**Task item:** Could you print the full listing below, keeping each line identical?
___ Data records ___
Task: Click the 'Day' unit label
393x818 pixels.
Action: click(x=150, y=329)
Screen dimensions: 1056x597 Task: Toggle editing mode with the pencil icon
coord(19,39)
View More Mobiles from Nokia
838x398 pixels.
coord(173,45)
___
**Answer:**
Task: Click the 'Day' unit label
393x818 pixels.
Action: click(x=150, y=329)
Screen dimensions: 1056x597 Task: Toggle editing mode with the pencil icon
coord(19,39)
View More Mobiles from Nokia
838x398 pixels.
coord(173,45)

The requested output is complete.